# Huffman Codes

Learn about implementing Huffman encoding in Python by going through each item on this page.

In [None]:
message = "aardvark" # The message we will encode

## Build a frequency table:

In [None]:
def make_freq_table(message):
  """Create a dictionary of letters and their counts.
  """
  freq_table = {}
  for letter in message:
    freq_table[letter] = message.count(letter)

  return freq_table

In [None]:
make_freq_table(message)

In [None]:
# Another way:
def make_freq_table(message):
  return {n: message.count(n) for n in dict.fromkeys(message)}

In [None]:
make_freq_table(message)

## Define a single node in the priority queue

In [None]:
def node(name, weight):
  """Create one node containing a value and weight.
  """
  return {'name': name, 'weight': weight, 'left-child': None, 'right-child': None}

In [None]:
node('a', 3)

## Make a priority queue

In [None]:
def make_q(freq_table):
  """Build a queue of nodes, sorted in order from lowest weight to
  highest weight.
  """
  # Create the list of nodes, sorted by weight
  # Each item in freq_table.items() is a tuple of the form (name, weight). Example: ('a', 3)
  q = [node(key,value) for key,value in sorted(freq_table.items(), key=lambda item: item[1]) ] #item[1] = weight
  return q

In [None]:
freq_table = make_freq_table(message)
print(freq_table)

In [None]:
make_q(freq_table)

## Create a huffman tree

In [None]:
# combines two nodes into a single node

def make_tree(left, right):
  """Create a tree from a left and right child.
  """
  root = node(left['name'] + right['name'], left['weight'] + right['weight'])
  root['left-child'] = left
  root['right-child'] = right
  return root

In [None]:
left = node('a', 1)
right = node('b', 1)
make_tree(left, right)

In [None]:
# Inserts a node into the right place in a queue

def insert_into_tree(T, Q):
  """Insert a tree into the proper place in the queue.
  """
  for i,node in enumerate(Q):
    if node['weight'] >= T['weight']:
      Q.insert(i,T)
      return
  
  Q.append(T)

In [None]:
def huffman(Q):
  """The huffman algorithm.
  Works through a queue and creates a Huffman tree.
  """
  if len(Q) == 0:
    return Q
  if len(Q) == 1:
    return Q[0]
  
  while len(Q) > 1:
    T_left = Q[0]
    Q = Q[1:]
    T_right = Q[0]
    Q = Q[1:]

    T = make_tree(T_left, T_right)

    insert_into_tree(T, Q)
  
  return T

In [None]:
message = "aardvark"
# message = "mississippi"
# message = "huffman"
# message = "trees"
# message = "data"
# message = "compression"
#message = "Lorem ipsum dolor sit amet, consectetur adipiscing elit, sed do eiusmod tempor incididunt ut labore et dolore magna aliqua. Ut enim ad minim veniam, quis nostrud exercitation ullamco laboris nisi ut aliquip ex ea commodo consequat. Duis aute irure dolor in reprehenderit in voluptate velit esse cillum dolore eu fugiat nulla pariatur. Excepteur sint occaecat cupidatat non proident, sunt in culpa qui officia deserunt mollit anim id est laborum"
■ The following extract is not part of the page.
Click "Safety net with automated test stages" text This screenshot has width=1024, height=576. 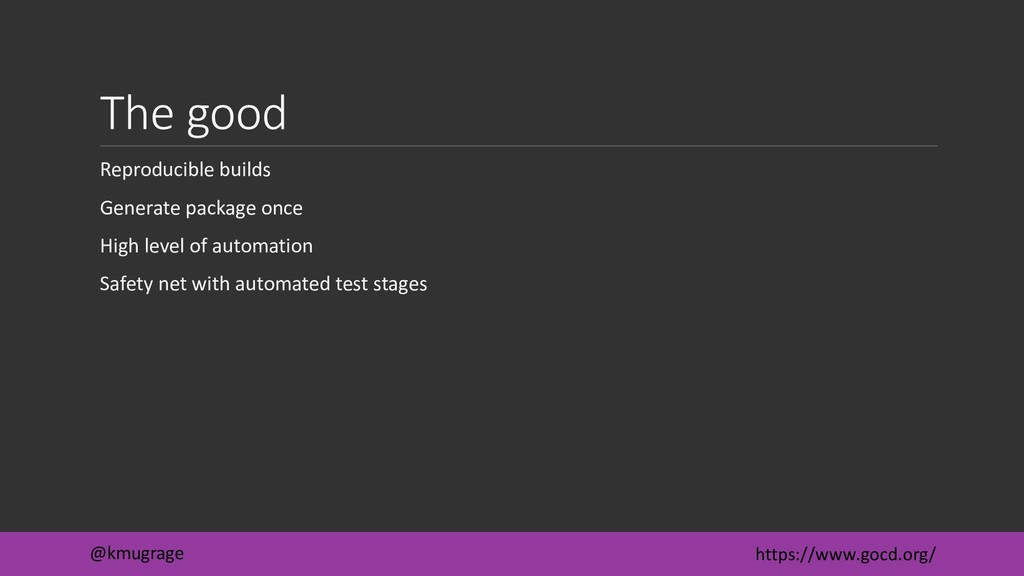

freq_table = make_freq_table(message)
print(freq_table)
Q = make_q(freq_table)
print(Q)
T = huffman(Q)
print(T)

In [None]:
def print_tree(T, level=0):
  """Print a huffman tree T.
  """
  root = T
  print(f'{root["name"]}:{root["weight"]}')
  if root['left-child'] is not None:
    print('    '*level, '|')
    print('    '*level, '|___', end='')
    print_tree(root['left-child'], level+1)

  if root['right-child'] is not None:
    print('    '*level, '|')
    print('    '*level, '|___', end='')
    print_tree(root['right-child'], level+1)
    
print_tree(T, 0)

## Extract the codes

In [None]:
codes = {}
def make_codes(T, code=''):
  """Walk tree to create the codes
  """
  root = T
  # root is a leaf
  if root['left-child'] is None and root['right-child'] is None:
    codes[root['name']] = code
    return
  
  # walk left side
  if root['left-child'] is not None:
    code += '0'
    make_codes(root['left-child'], code)
    code = code[:-1]
  
  # walk right side
  if root['right-child'] is not None:
    code += '1'
    make_codes(root['right-child'], code)
    code = code[:-1]



In [None]:
make_codes(T)
print(codes)

In [None]:
encoded_message = ''
for letter in message:
  encoded_message += codes[letter]

print(encoded_message)

## All at once

In [None]:
# Implement the Huffman Tree algorithm

def node(name, weight):
  """Create one node containing a value and weight.
  """
  return {'name': name, 'weight': weight, 'left-child': None, 'right-child': None}

# # Create a queue of nodes
# Q = [node('a', 8), node('b', 10), node('c', 12), node('d', 15), node('e', 20), node('f', 35)]
# Q = [node('d', 1), node('k', 1), node('v', 1), node('r', 2), node('a', 3)]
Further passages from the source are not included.